Lately I’ve been talking a lot about bullying. It’s an epidemic for our kids — but it’s not something that, as a parent, you’re defenseless against. You can do something to help.
Something parents feel particularly helpless with is cyberbullying. And cyberbullying has become a bigger and bigger problem. It’s reported that 43 percent of students have been bullied while online, and 53 percent of kids admit they have said something mean or hurtful to another kid online — one in three of those have done so more than once.
In 30 years, self-centeredness has increased by 40 percent in students; empathy has decreased by 30 percent.
Cyberbullying is a huge issue. I recently interviewed Dr. Josh Straub, a psychologist and leading expert on social media and the effect it’s having on our kids. One of the big points he makes is that social media is causing teens to lose empathy.
In our interview, he talked about a study done on college students. The study found that over the past 30 years, self-centeredness has increased by 40 percent in students and empathy has decreased by 30 percent. This lack of empathy is a product of an internet culture that teaches kids they are the center of the universe and distances them from real relationships and face-to-face conversations.
With this lack of empathy and face-to-face connection, it has become easier and easier for kids to bully other kids online.
They even share videos of bullying so the whole school can see — causing kids to be desensitized to inappropriate and cruel behavior.
So what can we do about it?
If a lack of empathy is at the core of the problem, teaching our kids to have empathy is the solution.
As a parent, one of the most important things you can do is teach your child how to respect other kids. Talk with your kids about what life must be like for their best friends, for someone you meet at a ball game, etc. Take the time to ask your kids questions about others by saying, “I wonder if Johnny sees his parents much” or “I heard that Ellie’s father passed away a few years ago, I wonder how she’s doing.” Simply by asking thought-provoking questions, you can help your kids begin to see how other kids live.
One of the best ways to teach your kids how to have empathy and love others is by involving them as you model it. Take some bread to a shut-in and bring your kids along. Find a neighbor who needs a helping hand and take your kids to their house to mow the lawn. The most effective way to teach kids how to love and respect other kids is by modeling these behaviors on a daily basis. This is the best way to counter the effects of desensitization that social media breeds. Dr. Straub also suggests asking your kids how they can use technology to build others up, instead of using it to tear them down.
You may have heard about Natalie Hampton, the high school student who invented the app “Sit with Us.”
Hampton was ruthlessly bullied in middle school, and she says that one of the worst parts of that experience was having to sit alone at lunch every day. It made her feel isolated and alone.

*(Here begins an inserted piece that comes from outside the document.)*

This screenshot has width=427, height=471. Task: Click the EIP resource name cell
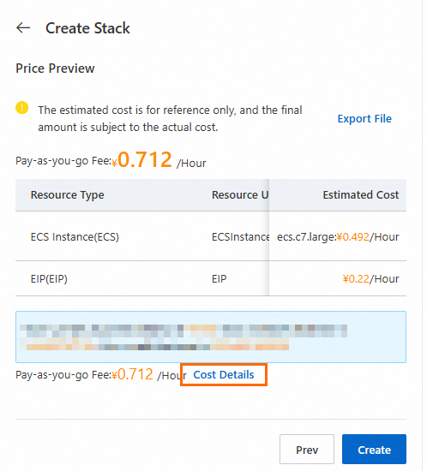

So she created “Sit with Us,” where kids can reach out to other kids and let them know their table is open and safe for anyone can sit with them.
If a kid walks into the lunchroom and has no one to sit with, he or she can open the app and see a list of all the open tables. No kid ever has to sit alone again.
This is empathy at work. This is hope. Students like Natalie Hampton are standing up for what’s right and watching out for potential victims. They are using the same technology that cyberbullies use — but they’re using it to build kids up instead of tear them down.
Kids are not all social media-crazed zombies. They are human, trying to grow up in a digital world that doesn’t encourage them to be human. Instill empathy in your kids. Teach them to love and respect each other, and challenge them to use the cyber world for good — not for bullying.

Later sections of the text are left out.